LE RECYCLAGE : DEUX PROCÉDÉS MATURES Recycler une batterie ne consiste pas à la broyer pour en faire un remblai. Deux filières coexistent. La pyrométallurgie. Historiquement utilisée, elle consiste à fondre les modules pour récupérer un alliage contenant cobalt, nickel et cuivre. Robuste, mais avec un défaut majeur : le lithium et l'aluminium sont souvent perdus dans les scories, ou nécessitent des traitements énergivores. L'hydrométallurgie. C'est la technologie de référence. Après démantèlement et broyage, on isole la black mass — une poudre noire contenant les oxydes métalliques — puis des procédés chimiques par dissolution acide séparent et purifient les éléments à l'échelle atomique. Les taux atteints aujourd'hui : • Plus de 90 à 95 % pour le cobalt, le nickel et le cuivre • 50 à 80 % pour le lithium • CATL, premier fabricant mondial de batteries, annonçait en 2024 avoir atteint 99,6 % pour le nickel, le cobalt et le manganèse, et 91 % pour le lithium L'institut allemand Fraunhofer a par ailleurs montré que les capacités de recyclage des usines déjà construites ou planifiées dépassent la demande pour les prochaines années. ET SURTOUT : C'EST LA LOI L'Union européenne a adopté un règlement qui impose les standards les plus élevés au monde, créant une responsabilité élargie des producteurs sans précédent. Ce n'est plus une question de bonne volonté industrielle, c'est une obligation de résultat. Taux de récupération obligatoires : Lithium : 50 % : 80 % Cobalt : 90 % : 95 % Nickel : 90 % : 95 % Cuivre : 90 % : 95 % Plomb : 90 % : 95 % Le règlement ne s'arrête pas à la récupération. Il impose l'intégration de matières recyclées dans les batteries neuves : dès 2031, une batterie neuve devra contenir au minimum 16 % de cobalt recyclé, et 6 % de lithium et de nickel recyclés. Cela crée mécaniquement un marché pour la matière secondaire et découple partiellement l'industrie automobile de l'extraction minière. Dernier point, souvent ignoré : dès 2027, chaque batterie industrielle ou de véhicule électrique de plus de 2 kWh devra disposer d'un passeport numérique garantissant sa traçabilité de la fabrication au recyclage, ce qui rend les exportations illégales de déchets beaucoup plus difficiles. Une réglementation équivalente existe en Chine, et les États-Unis avancent dans la même direction.

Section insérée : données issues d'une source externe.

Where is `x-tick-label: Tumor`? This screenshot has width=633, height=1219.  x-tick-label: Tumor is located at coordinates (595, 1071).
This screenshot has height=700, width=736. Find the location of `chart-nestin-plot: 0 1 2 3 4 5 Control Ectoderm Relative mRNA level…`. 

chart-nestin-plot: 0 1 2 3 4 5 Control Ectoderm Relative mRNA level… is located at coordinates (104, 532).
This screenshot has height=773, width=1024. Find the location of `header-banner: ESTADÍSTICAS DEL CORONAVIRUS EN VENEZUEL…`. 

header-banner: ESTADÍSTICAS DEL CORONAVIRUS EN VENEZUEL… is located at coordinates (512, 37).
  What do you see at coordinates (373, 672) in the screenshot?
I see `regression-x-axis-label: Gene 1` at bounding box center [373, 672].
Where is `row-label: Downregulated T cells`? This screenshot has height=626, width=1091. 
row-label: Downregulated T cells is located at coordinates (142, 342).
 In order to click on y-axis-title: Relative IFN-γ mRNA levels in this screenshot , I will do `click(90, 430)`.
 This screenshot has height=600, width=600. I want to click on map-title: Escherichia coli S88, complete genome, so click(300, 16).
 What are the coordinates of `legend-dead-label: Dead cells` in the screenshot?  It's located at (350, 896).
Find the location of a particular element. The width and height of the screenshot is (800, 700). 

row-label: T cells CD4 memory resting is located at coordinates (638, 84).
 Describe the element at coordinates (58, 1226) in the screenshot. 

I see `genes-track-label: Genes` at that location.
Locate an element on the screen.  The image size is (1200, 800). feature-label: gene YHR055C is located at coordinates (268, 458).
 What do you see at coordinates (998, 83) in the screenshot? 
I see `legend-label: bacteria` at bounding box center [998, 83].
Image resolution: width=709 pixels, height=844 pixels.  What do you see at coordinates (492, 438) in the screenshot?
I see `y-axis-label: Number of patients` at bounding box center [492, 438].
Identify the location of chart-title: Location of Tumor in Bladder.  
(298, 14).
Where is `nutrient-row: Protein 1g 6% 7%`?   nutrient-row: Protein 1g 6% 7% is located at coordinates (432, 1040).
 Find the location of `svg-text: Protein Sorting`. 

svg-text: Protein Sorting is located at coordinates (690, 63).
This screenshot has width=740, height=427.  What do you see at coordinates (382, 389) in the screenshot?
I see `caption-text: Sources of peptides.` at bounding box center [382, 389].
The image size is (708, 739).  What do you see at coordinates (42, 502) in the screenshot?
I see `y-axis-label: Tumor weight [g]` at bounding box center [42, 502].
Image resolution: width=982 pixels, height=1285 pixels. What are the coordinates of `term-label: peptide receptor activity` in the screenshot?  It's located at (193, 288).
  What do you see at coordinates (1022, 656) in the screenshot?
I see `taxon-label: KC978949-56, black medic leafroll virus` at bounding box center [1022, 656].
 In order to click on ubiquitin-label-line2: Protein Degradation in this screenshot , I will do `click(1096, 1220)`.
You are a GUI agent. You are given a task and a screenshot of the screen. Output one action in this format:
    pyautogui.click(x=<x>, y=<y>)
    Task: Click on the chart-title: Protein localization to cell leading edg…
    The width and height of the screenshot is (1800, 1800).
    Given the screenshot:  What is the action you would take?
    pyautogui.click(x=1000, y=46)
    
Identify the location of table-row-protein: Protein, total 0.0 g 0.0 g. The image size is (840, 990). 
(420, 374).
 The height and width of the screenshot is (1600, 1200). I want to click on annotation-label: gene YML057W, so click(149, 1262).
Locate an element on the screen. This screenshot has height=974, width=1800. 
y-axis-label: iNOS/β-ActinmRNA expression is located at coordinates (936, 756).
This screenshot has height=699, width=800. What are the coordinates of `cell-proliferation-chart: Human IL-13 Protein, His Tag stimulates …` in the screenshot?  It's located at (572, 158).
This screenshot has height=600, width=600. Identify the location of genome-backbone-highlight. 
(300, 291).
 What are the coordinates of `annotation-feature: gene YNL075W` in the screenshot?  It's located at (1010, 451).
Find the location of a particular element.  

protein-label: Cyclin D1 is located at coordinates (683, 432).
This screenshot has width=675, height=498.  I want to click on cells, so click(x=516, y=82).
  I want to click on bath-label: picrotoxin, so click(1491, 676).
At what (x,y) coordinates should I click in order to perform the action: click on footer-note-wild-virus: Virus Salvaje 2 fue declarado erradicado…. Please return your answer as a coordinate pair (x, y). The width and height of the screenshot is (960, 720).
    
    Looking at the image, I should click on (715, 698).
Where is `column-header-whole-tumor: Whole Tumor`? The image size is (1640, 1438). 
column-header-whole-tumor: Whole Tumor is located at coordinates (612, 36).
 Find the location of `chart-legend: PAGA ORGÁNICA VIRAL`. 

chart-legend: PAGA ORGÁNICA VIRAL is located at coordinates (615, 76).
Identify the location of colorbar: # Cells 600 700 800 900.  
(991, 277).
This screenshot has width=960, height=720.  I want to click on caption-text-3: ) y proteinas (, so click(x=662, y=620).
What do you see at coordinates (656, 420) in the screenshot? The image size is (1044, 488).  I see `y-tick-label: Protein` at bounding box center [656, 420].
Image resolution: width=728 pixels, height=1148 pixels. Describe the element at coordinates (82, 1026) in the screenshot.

LES AUTRES CHIFFRES VIRAUX Trois affirmations circulent en boucle sur les batteries. Aucune ne résiste à la vérification. « Il faut 1 million de litres d'eau pour produire 1 tonne de lithium, une batterie consomme l'équivalent de 500 personnes pendant un an. » Une batterie moyenne contient 8 à 10 kg de lithium. Même en retenant les pires estimations d'évaporation dans les salars d'Amérique du Sud, l'eau consommée pour une batterie est d'environ 5 000 à 10 000 litres, soit entre le cinquième et le dixième de la consommation annuelle d'une seule personne. « 80 % du cobalt mondial est produit au Congo par 40 000 enfants. » Des enfants travaillent bien dans certaines mines artisanales en RDC, et c'est un scandale. Mais l'extraction artisanale n'a jamais représenté qu'une fraction de la production : environ 10 % en 2018 au pic des prix, 12 % en 2021, et sous les 2 % en 2024 selon le Cobalt Institute. Le reste est industriel et mécanisé. Surtout, la chimie LFP (lithium-fer-phosphate), en train de devenir majoritaire, ne contient pas un gramme de cobalt ni de nickel. La question ne se pose plus pour ces batteries. « Sans terres rares, pas de voitures électriques. » Il n'y a aucune terre rare dans les batteries lithium-ion. Il peut y en avoir dans certains moteurs à aimants permanents, mais de nombreux modèles s'en affranchissent, comme la Renault Zoé ou les Tesla Model S et X à induction. En revanche, il y a bien des terres rares dans les pots catalytiques des véhicules thermiques.